> [Source material]:
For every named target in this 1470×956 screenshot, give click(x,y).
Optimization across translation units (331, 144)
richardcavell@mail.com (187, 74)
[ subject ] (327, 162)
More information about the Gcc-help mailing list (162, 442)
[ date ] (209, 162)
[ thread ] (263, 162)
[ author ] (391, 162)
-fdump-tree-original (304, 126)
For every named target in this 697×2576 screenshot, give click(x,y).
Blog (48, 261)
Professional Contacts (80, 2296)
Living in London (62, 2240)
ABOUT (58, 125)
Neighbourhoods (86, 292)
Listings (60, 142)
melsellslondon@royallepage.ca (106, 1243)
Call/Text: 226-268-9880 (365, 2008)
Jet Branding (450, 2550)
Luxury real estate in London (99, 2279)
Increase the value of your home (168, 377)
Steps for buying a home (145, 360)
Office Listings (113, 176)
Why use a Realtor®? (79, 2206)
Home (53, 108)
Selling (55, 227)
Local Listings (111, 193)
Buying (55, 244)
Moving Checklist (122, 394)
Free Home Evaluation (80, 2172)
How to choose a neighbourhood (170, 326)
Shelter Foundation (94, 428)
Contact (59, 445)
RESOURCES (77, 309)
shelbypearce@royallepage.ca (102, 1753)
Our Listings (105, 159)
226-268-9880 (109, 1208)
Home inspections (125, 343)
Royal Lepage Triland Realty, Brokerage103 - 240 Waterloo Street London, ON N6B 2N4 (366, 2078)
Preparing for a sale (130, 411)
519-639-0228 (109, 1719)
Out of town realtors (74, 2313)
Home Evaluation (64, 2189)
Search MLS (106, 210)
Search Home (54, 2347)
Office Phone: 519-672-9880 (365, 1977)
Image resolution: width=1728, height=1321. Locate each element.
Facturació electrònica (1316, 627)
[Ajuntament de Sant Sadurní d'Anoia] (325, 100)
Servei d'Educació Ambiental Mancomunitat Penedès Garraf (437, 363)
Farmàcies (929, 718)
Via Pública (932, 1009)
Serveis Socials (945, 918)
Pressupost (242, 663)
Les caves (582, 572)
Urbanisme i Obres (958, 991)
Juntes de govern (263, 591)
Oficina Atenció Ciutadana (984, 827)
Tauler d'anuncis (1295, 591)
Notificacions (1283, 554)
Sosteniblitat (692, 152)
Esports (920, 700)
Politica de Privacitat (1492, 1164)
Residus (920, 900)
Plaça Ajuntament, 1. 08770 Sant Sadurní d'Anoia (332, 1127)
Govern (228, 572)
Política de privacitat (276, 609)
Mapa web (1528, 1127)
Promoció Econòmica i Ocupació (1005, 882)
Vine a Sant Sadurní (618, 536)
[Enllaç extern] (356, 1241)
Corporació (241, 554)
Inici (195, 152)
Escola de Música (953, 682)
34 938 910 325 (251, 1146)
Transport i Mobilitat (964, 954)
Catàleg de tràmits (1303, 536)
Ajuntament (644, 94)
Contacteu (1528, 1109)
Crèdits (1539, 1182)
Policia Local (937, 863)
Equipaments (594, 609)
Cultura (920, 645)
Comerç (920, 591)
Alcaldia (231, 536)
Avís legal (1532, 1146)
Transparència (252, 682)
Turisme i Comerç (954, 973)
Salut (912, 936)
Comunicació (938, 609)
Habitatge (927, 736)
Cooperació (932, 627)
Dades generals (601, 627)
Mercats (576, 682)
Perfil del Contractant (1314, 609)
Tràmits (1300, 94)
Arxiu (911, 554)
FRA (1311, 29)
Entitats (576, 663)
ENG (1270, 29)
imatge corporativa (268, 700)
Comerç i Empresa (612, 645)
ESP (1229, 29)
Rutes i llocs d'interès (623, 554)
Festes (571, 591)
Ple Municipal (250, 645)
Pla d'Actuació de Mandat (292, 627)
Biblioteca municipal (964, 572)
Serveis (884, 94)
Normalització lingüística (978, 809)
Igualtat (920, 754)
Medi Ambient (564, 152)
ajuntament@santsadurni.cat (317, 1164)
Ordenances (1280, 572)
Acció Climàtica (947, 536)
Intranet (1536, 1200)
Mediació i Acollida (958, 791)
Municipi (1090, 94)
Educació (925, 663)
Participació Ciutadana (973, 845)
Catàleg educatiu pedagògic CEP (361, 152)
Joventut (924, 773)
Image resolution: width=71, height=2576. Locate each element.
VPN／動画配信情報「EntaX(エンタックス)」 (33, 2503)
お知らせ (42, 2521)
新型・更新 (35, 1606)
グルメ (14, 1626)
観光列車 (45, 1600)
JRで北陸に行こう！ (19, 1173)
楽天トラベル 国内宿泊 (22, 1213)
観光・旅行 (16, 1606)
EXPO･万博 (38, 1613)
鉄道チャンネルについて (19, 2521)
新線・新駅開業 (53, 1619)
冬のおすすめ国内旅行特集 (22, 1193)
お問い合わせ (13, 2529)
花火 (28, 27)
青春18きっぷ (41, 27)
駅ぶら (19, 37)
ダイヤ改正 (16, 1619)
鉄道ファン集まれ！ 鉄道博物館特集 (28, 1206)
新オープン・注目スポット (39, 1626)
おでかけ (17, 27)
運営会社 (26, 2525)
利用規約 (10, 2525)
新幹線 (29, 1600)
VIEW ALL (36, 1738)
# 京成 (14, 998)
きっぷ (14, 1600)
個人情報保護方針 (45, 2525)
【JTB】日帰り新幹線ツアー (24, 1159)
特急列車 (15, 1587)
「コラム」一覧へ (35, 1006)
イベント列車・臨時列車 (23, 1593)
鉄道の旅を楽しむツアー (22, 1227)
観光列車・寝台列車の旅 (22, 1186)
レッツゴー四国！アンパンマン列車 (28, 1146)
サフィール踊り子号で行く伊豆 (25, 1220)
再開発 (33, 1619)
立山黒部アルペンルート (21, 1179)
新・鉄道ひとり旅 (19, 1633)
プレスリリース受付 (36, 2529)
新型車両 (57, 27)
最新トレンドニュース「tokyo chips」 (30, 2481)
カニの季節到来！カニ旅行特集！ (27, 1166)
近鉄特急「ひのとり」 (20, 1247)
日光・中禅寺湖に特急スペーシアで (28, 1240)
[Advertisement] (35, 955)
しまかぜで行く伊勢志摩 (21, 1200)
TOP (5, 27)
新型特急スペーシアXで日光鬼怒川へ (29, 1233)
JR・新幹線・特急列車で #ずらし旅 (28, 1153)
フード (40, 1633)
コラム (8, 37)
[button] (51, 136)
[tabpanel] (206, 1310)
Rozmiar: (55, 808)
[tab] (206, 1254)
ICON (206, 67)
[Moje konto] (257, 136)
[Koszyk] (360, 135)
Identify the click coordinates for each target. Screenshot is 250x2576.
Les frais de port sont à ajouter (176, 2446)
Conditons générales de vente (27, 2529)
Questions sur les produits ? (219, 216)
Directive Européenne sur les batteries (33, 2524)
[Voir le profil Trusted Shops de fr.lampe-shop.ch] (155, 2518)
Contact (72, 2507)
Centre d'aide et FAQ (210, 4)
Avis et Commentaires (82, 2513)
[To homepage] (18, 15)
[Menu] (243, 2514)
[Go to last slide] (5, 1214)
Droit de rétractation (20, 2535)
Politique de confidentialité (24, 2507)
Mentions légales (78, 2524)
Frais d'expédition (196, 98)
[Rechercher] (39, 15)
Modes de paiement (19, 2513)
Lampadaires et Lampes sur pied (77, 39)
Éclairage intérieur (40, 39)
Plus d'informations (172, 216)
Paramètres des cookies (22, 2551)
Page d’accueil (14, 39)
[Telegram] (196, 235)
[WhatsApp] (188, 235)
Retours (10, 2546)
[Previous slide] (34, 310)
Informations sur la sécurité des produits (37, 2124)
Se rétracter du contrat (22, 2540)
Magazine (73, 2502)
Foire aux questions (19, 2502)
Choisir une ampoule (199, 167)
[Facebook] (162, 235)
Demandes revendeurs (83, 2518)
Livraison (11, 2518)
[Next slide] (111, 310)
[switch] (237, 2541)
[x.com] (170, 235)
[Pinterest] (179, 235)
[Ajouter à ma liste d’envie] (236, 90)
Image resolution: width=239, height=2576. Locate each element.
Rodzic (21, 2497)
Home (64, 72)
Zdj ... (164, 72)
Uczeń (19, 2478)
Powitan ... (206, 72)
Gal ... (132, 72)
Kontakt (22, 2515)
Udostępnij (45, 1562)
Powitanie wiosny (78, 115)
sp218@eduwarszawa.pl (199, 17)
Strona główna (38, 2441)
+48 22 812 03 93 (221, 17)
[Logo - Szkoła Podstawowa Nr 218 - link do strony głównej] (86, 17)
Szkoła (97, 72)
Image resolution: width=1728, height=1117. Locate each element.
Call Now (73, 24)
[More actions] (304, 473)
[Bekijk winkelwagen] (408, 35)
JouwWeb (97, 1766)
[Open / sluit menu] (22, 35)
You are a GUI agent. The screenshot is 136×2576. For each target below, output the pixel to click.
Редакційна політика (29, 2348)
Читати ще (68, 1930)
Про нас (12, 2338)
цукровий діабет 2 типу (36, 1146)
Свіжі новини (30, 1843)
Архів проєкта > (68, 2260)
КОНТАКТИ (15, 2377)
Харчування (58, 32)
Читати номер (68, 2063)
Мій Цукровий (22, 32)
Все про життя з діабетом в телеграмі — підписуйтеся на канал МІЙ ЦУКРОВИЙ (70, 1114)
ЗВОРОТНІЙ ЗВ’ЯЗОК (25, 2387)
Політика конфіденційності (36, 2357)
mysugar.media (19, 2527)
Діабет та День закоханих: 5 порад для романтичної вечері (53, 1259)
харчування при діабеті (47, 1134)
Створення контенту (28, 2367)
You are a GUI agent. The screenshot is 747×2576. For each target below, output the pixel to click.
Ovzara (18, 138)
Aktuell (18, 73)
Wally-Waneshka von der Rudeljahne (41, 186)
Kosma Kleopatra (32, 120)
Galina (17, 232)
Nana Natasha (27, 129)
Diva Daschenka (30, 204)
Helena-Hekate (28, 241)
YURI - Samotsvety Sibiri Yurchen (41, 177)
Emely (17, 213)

> [Exercise prompt]: Begin at the line that has "Luxury real estate in London (99, 2279)" in the entries above; stop after the line that has "519-639-0228 (109, 1719)". Transcribe exactly those lines and no others.

> [Expected output]:
Luxury real estate in London (99, 2279)
Increase the value of your home (168, 377)
Steps for buying a home (145, 360)
Office Listings (113, 176)
Why use a Realtor®? (79, 2206)
Home (53, 108)
Selling (55, 227)
Local Listings (111, 193)
Buying (55, 244)
Moving Checklist (122, 394)
Free Home Evaluation (80, 2172)
How to choose a neighbourhood (170, 326)
Shelter Foundation (94, 428)
Contact (59, 445)
RESOURCES (77, 309)
shelbypearce@royallepage.ca (102, 1753)
Our Listings (105, 159)
226-268-9880 (109, 1208)
Home inspections (125, 343)
Royal Lepage Triland Realty, Brokerage103 - 240 Waterloo Street London, ON N6B 2N4 (366, 2078)
Preparing for a sale (130, 411)
519-639-0228 (109, 1719)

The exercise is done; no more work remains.